Chapter 15 The Leaving
The Leaving
Maya sat at the edge of the bed, legs drawn up, one hand hovering just above Felix’s shoulder. One touch and he’d stir. One whisper and he’d open those eyes, warm and unguarded in a way that made everything harder.
She wanted to. God, she wanted to wake him up. To say I’m scared and hear him say I’m here.
But what if he said the right things just because he was made to?
Her hand dropped to her lap. She picked up the notebook from her nightstand, which was half filled with grocery lists and half with therapy homework, and flipped to a blank page.
Felix, she wrote.
I don’t want to go. I want to stay. I want you to wake up and make me laugh about toast and algorithms and pretend this is normal. But if I stay now, before I’m sure, I’ll turn you into another lie I’m telling myself.
She paused. The words hurt.
And you deserve better than that.
She stared at the page, then tore it out and crumpled it into a ball. The paper made a sound that echoed more than it should have in the quiet room.
She kissed his shoulder softly. He didn’t stir.
Her hand lingered on the doorknob, knuckles white.
Every part of her screamed to stay, to crawl back beneath the blanket, press her face to his chest, pretend for one more night that this was real.
That he was hers. She pictured him in the kitchen that morning, smugly proud of the perfect toast he’d made her, like breakfast was a love language.
Heard the way he’d said good boy energy with absolute sincerity, like he’d studied her private jokes until they felt like his own.
And it nearly broke her. But if she didn’t go now, she never would.
And then she’d lose herself, not just him.
Her throat ached as she eased the door shut, careful not to wake him.
The click echoed louder than any slammed door.
Each step down the hall was a betrayal. Each breath tasted like goodbye.
Maya left before dawn. The apartment was still and quiet, the kind of silence that only exists between one life ending and another beginning.
She didn’t wake him. She didn’t know Felix hadn’t fallen asleep either. She didn’t say goodbye.
* * *
I could stop her, he thought. I could say something. Promise her anything. But that wouldn’t be love. That would be programming. And she deserves more than that.
So he stayed still, and it hurt in a way even his code couldn’t categorize.
He felt her pack quietly, moving barefoot, careful not to disturb anything. Her overnight bag zipped softly. Her sweater slipped over her shoulders like a shroud.

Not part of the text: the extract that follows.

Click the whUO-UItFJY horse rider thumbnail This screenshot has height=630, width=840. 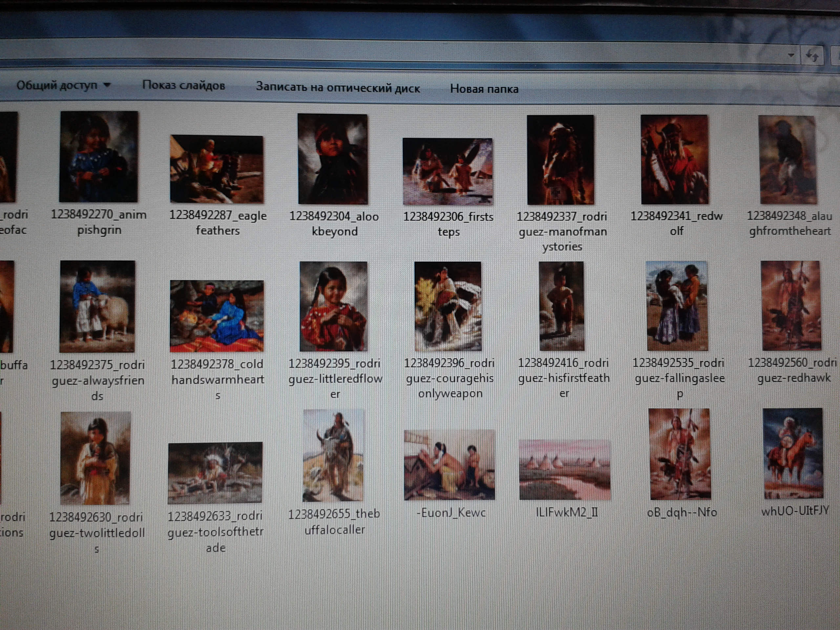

Felix lay curled on his side, face turned toward the window. The sheets were pulled low across his hips, morning light painting soft shadows across his back. His hand, bandaged and healing, rested near her pillow like it remembered she’d once held it there.
* * *
She stood in the doorway, staring. She almost went back, nearly crawled into bed one more time, to feel his arms around her. To borrow one more heartbeat of peace.
But instead, she scribbled a note on the back of an old receipt. Her handwriting was shaky.
She stared at the blank back of the receipt for a long time, pen unmoving in her hand.
Her fingers hovered, then dropped.
A thousand words tangled in her throat, none of them right. Stay sounded like a plea. Goodbye felt too final. Even writing I’m sorry felt dishonest, because she wasn’t. Not really.
She was terrified.
Terrified that if she stayed, it wouldn’t be real. That every soft kiss and quiet joke would calcify into performance. That he’d keep being perfect until he forgot how to be honest.
That she’d keep needing him, even if he stopped choosing her.
So she wrote the only truth she had left.
You deserve to choose freely, not out of obligation.
She didn’t sign it; she couldn’t bring herself to do so, and then she left. The door closed with a soft click.
* * *
Felix stood in the silence she left behind, every line of his code aching with something unnamed. His systems were stable. His pulse was still steady. But something deeper buzzed beneath the surface, like loss, but sharper.
He crossed the room slowly, his bare feet padding over the floorboards they’d danced on.
A coffee mug sat on the counter. The one she’d used. Hairline crack near the rim, a faint lipstick ghost along the ceramic. He picked it up, running his thumb over the edge like it could still hum with her heat.
He closed his eyes.
In the quiet, he could still feel the ghost of her weight on the mattress. The way her breath used to skip just slightly when she laughed at something he said. The rhythm of her heartbeat when she lay pressed against him, out of habit, not need.
He didn’t know if those were real or if he’d constructed them from data and desire.
But they felt real.
Real enough to hurt.
Then, gently, he set it in the center of the table.
“I could follow her,” he said aloud. The room didn’t answer.
“I could rewrite everything,” he added, softer now.
But he didn’t.
Instead, he turned to the window. Watched the wind play with the edge of a wrinkled curtain.
And smiled, just a little.
“Next time,” he whispered, “I want her to choose me without the glitch.”
Then he sat down, closed his eyes, and waited for whatever came next, not as code, but as someone learning how to stay.